Enable policy writers to define and reuse composite functions in order to simplify Apply expressions across policies

[cdanger]

22 and #23 showed the need to add new XACML functions in order to simplify very common Apply expressions that compose (math sense) two or more existing functions together.

For example, in #23 , the proposed empty-bag (resp. non-empty-bag) function is a composition of bag-size andinteger-equal(resp. integer-greater-than) functions.

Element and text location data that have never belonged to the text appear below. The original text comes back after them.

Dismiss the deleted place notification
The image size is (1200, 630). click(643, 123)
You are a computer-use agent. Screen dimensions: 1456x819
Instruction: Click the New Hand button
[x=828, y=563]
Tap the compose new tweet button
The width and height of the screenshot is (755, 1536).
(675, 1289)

So instead of adding such functions to the XACML spec every time we need a new one, they could be defined by the policy writers themselves in XACML at a global level (like #12 ?) so that they can be reused in Apply expressions, furthermore shared with other policy writers, and even further with the whole XACML community, on the TC's github for instance, as community extensions to the standard.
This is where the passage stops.